The KSL Education Impact Team reached out to multiple districts, asking what happens if there’s a case, or worse, an outbreak, at school?
Some districts understand that it’s not a matter of if, but when.
“We will have circumstances where a class is suspended for a period of time because of potential exposure,” said Ben Horsley, spokesperson for Granite School District.
Horsley said their schools are already trying to figure out ways to limit contact between kids so only a small group would need to be quarantined and learn from home if someone tests positive for COVID-19, not the entire school.
“What you won’t see is us using lockers anymore,” said Horsley. “We don’t want kids sitting in the hallways, mingling with each other.”
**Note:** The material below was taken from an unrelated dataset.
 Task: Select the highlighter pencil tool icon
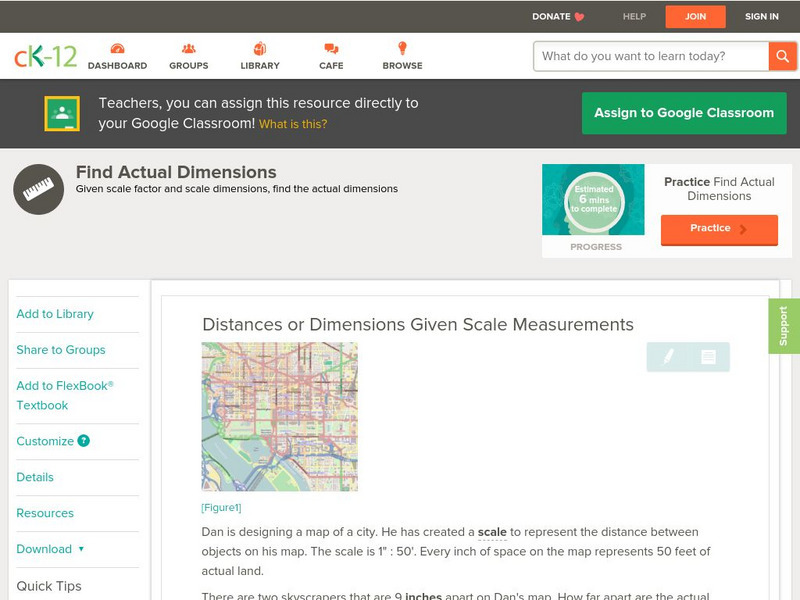(668, 357)
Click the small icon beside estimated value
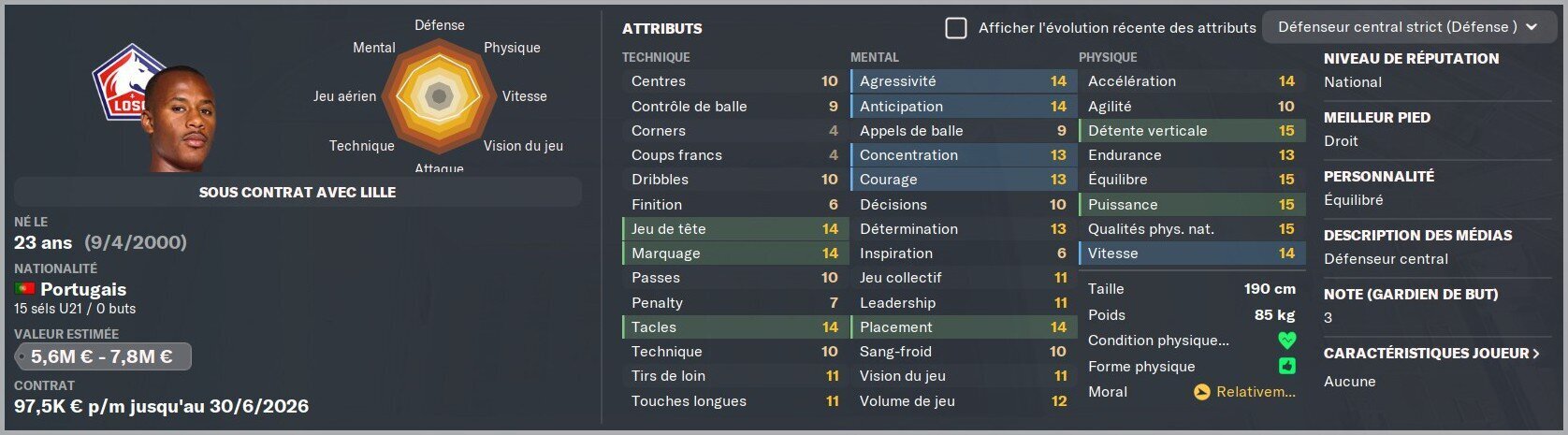 [x=22, y=357]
Horsley said lockers are a tremendous social opportunity and a quick way to spread germs.
Once-crowded hallways will now be more orderly, with kids sticking to one side when they’re walking.
Breaks between classes will also be longer, shorter or staggered, depending on the school, so students can avoid each other more easily.
“What we don’t want to see is large groups of classmates interacting during the school day and then having to suspend the entire school because of one case,” said Horsley.
In the elementary schools, Granite plans to keep kids together in pods. That means the same group of students will ride the bus together, sit in class together and go to lunch and recess together.
“Get tight and comfortable, make some new friends — you’re going to be with those people throughout the year,” said Horsley.
Many districts have also laid out plans for seating charts. The goal is to not only limit the spread of the virus, but also aid contact tracing when a case pops up. It will be a lot easier to figure out who might be infected if you know exactly who they’ve been sitting by.
“If there’s a case within that class because of a seating chart and the way that’s all set up and structured,(it should) only minimally impact a certain amount of people, either a class, a grade level, and potentially not the whole school,” said Horsley. Some districts, like Canyons, plan to ask three questions when a case pops up:
- Were the students wearing a mask?
- Were they socially distanced?
- Were they in close proximity for 15 minutes or more?
They hope an entire class won’t have to be quarantined if kids stick to the rules. Finally, what about kids who do get sick? The Utah State Board of Education requires every school to designate quarantine rooms. Any student showing symptoms will be quarantined until their parents can pick them up.
But it’s best not to send them to school in the first place.
“In the past, there’s been a little more flexibility in sending a sick kid to school. That flexibility is gone. We’re in the midst of a pandemic,” said Horsley. “Please do not send sick kids to school.”
One thing all the districts are focusing on in case of an outbreak is flexibility. They hope if kids have to stay home at some point during the school year, they’ll be able to do it seamlessly by switching back and forth between in-person learning and online instruction.